Note that if $A = [a] \times [k]^{n - d}$. Then
$|\bounde A| = da^{d - 1} k^{n - d} = d |A|^{1 -
\frac{1}{d}} k^{\frac{n}{d} - 1}$.

\begin{fcthm}[]
  \label{thm_2_13}
  % Theorem 2 13
  Assuming:
  - $A \subset [k]^n$
  - $|A| \le \frac{k^n}{2}$
  Then:
  \[
    |\bounde A| \ge \min \{d|A|^{1 - \frac{1}{d}}
    k^{\frac{n}{d} - 1} : 1 \le d \le n\}
  .\]
\end{fcthm}

``Some set of the form $[a]^d \times [k]^{n - d}$
is best.''

Called the ``edge-isoperimetric inequality in the
grid''.

\nonexaminableon

\begin{proof}[Proof (sketch)]
  Induction on $n$. $n = 1$ is trivial.

  Given $A \subset [k]^n$ with $|A| \le
  \frac{k^n}{2}$, where $n > 1$:

  Wlog $A$ is a down-set (just down-compress, i.e.
  stamp on your set in direction $i$ for each
  $i$).
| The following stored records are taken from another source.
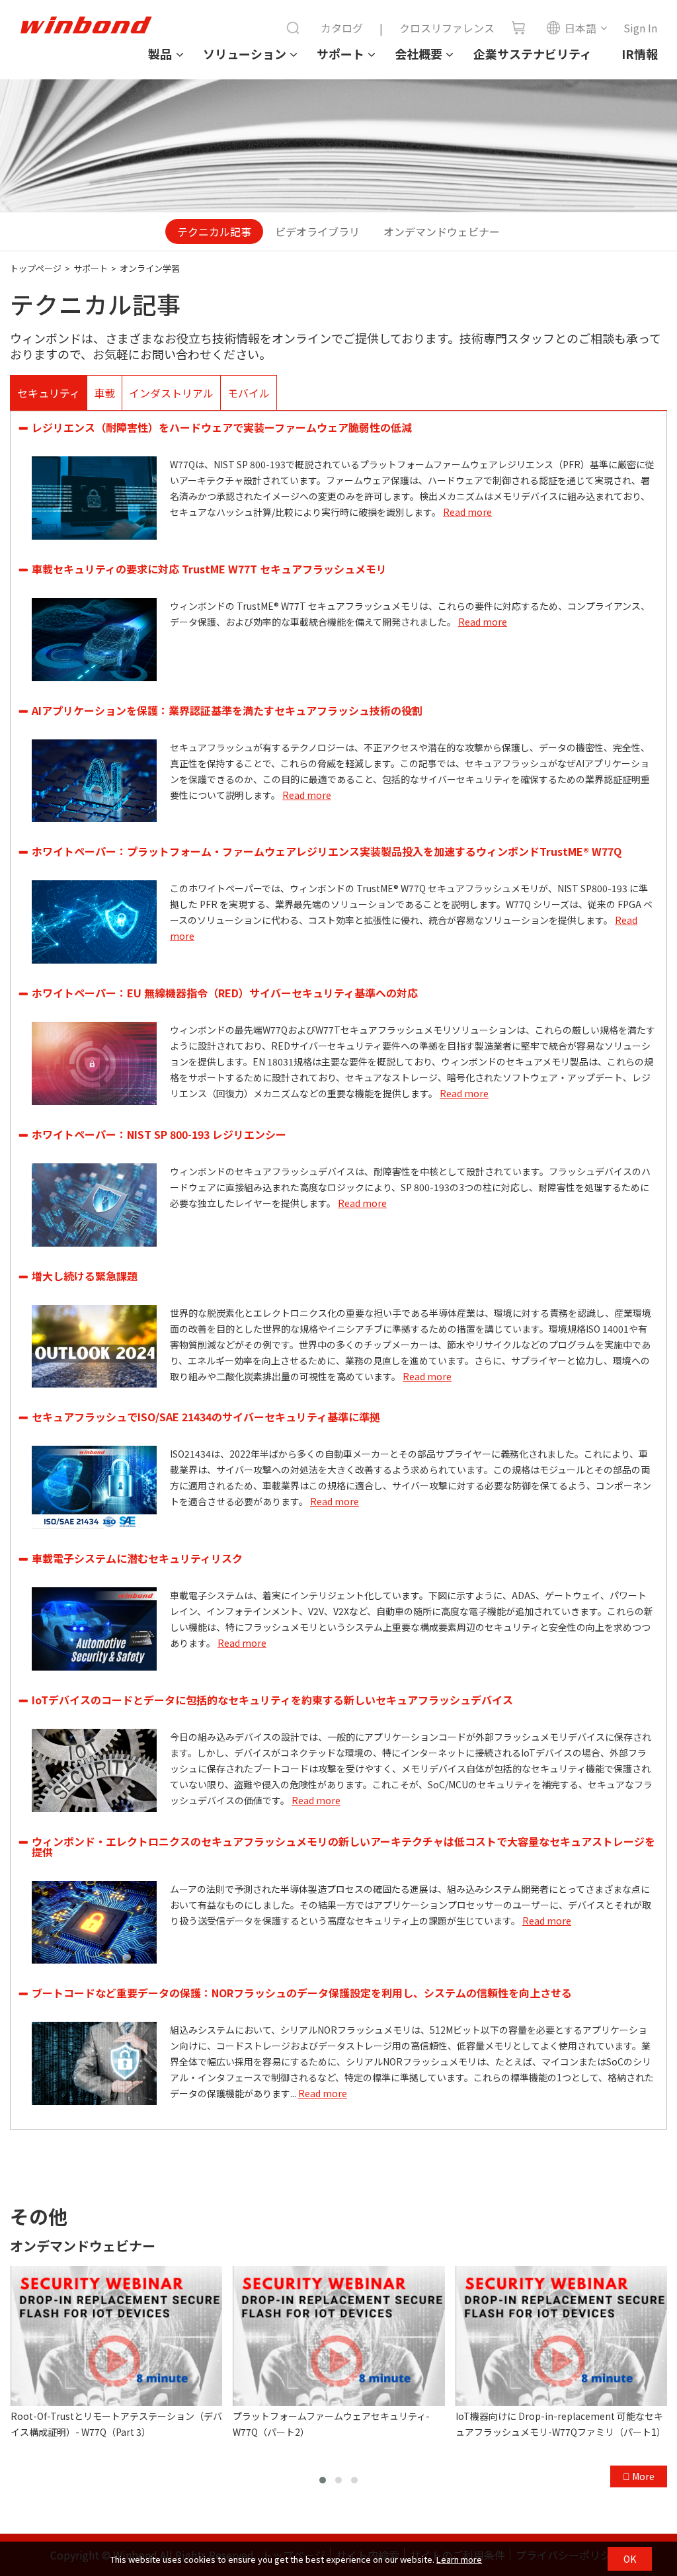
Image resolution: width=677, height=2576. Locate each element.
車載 (104, 393)
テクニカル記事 (214, 231)
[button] (323, 2480)
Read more (467, 512)
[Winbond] (86, 25)
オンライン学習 (150, 268)
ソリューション (244, 53)
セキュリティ (48, 393)
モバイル (248, 393)
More (642, 2476)
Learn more (459, 2559)
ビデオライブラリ (317, 231)
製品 (160, 53)
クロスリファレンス (447, 28)
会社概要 (418, 53)
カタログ (342, 28)
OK (629, 2558)
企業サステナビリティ (532, 53)
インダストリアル (171, 393)
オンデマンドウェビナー (441, 231)
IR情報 (639, 53)
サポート (340, 53)
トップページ (35, 268)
For any $1 \le i \le n$, define $C_i(A)
  \subset [k]^n$ by giving its \sects i:
  \[
    C_i(A)_{\isec t} = \text{extremal set of size
    $|A_{\isec t}|$ in $[k]^{n - 1}$}
  ,\]
  which will be a set of the form $[a]^d \times
  [k]^{n - 1 - d}$, or a complement. Write $B =
  C_i(A)$. Do we have $|\bounde B| \le |\bounde
  A|$?
  \begin{center}
    \includegraphics[width=0.3\linewidth]{images/a5f69b5b65e94135.png}
  \end{center}
  Now, $A$ is a down-set, so
  \[
    |\bounde A| = \ub{|\bounde A_{\isec 1}| + \cdots + |\bounde
    A_{\isec k}|}_{\text{horizontal edges}} +
    \ub{|A_{\isec 1}| - |A_{\isec
    k}|}_{\text{vertical edges}}
  \]
  and
  \[
    |\bounde B| = |\bounde B_{\isec 1}| + \cdots +
    |\bounde B_{\isec k}| + ?
  \]
  The $?$ is because $B$ not a down-set, as extremal sets in
  dimension $n - 1$ are not nested.

  Indeed, can have $|\bounde B| > |\bounde A|$:
  \begin{center}
    \includegraphics[width=0.6\linewidth]{images/94c2f4ef18984bf2.png}
  \end{center}
  
  \textbf{Idea:} try to introduce a ``fake''
  boundary $\partial'$: want $\partial' A \le
  \bounde A$, with $\partial' = \bounde$ on
  extremal sets, such that $C_i$ \emph{does}
  decrease $\partial'$ (then done).

  Try $\partial' A = \sum_t |\bounde A_{\isec t}|
  + |A_{\isec 1}| - |A_{\isec k}|$. Then
  $\partial' A \le |\bounde A|$ for all $A$,
  equality for extremal sets (as equality for any
  down-set) and $\partial' C_i(A) \le \partial'
  A$. But: fails for $C_j(A)$ for all $j \neq i$.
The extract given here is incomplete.